Le véhicule pris dans l'explosion transportait apparemment des passagers de l'est de l'État, saisi par les Forces de soutien rapide en fin décembre, vers Shendi, une petite ville de l'État du Nil, connue pour ses anciennes pyramides.

Comme il n'y a pas d'antécédents d'utilisation de mines terrestres dans cette zone, des allégations circulent sur les réseaux sociaux, indiquant que l'engin pourrait avoir été posé relativement récemment par les forces armées soudanaises dans le but d'entraver l'avancée des Forces de soutien rapide dans la région.

Étant donné l'impossibilité de vérifier les faits de manière indépendante, il est impossible d'attribuer les responsabilités. Toutefois, si d'autres engins de ce type ont été placés à Al-Jazirah et ailleurs, l'expérience amère signifie que cette tragédie ne sera pas la dernière.
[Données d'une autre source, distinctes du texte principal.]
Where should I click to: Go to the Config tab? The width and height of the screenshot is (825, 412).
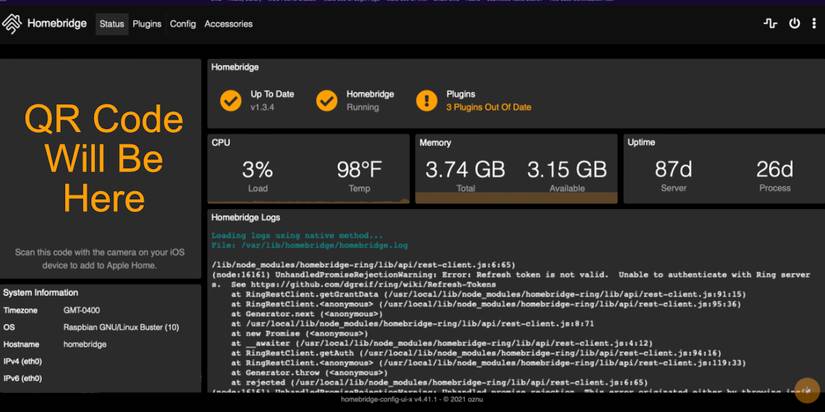point(183,24)
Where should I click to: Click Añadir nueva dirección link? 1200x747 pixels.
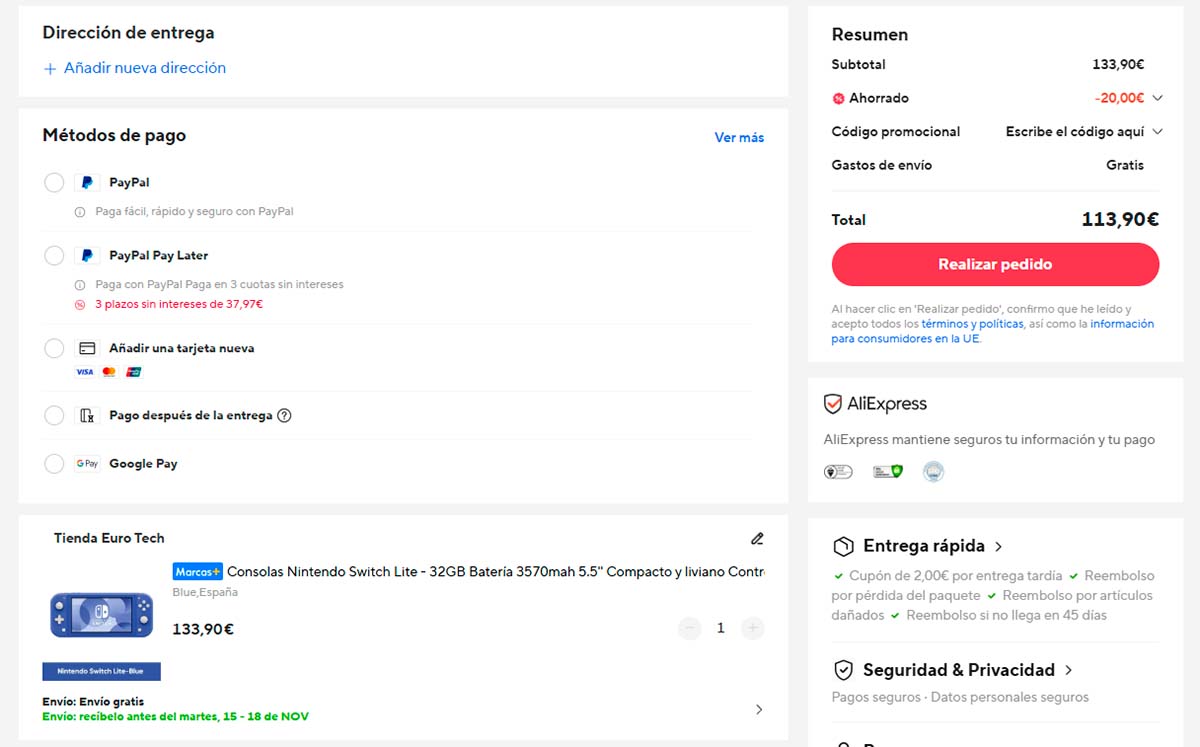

Produites pour seulement un dollar, ces armes aveugles ne font aucune distinction entre les combattants et les civils et restent amorcées dans le sol pendant plusieurs décennies, longtemps après la fin d'un conflit.

L'impact dévastateur des mines terrestres et autres engins non explosés va au-delà des pertes immédiates en vies humaines et en membres. Elles peuvent empêcher les communautés d'accéder à des terres précieuses, entravant ainsi les activités agricoles et la construction d'installations essentielles telles que les hôpitaux et les écoles.

Produites pour seulement un dollar, ces armes aveugles ne font aucune distinction entre les combattants et les civils (Photo, UNMAS).

Selon M. Rachid, l'éducation est un élément essentiel de la lutte contre les mines terrestres. « Les enfants, en particulier, sont vulnérables, attirés par l'aspect curieux des restes de mines sans en mesurer pleinement le danger », précise-t-il.

L'impact de l'explosion des mines antipersonnel peut être durable. « Les conséquences englobent non seulement les blessures physiques, mais aussi les traumatismes psychologiques, les privations économiques et l'exclusion sociale », indique-t-il.

Dans le contexte mondial, environ 61 pays et régions sont actuellement confrontés à la menace persistante de la contamination par les mines terrestres, exposant des milliers de personnes au risque quotidien de blessures et de décès qui peuvent changer leur vie.

Parmi ces pays, le Soudan est l'un des plus gravement touchés par les mines antipersonnel et les engins non explosés, selon la classification des Nations unies.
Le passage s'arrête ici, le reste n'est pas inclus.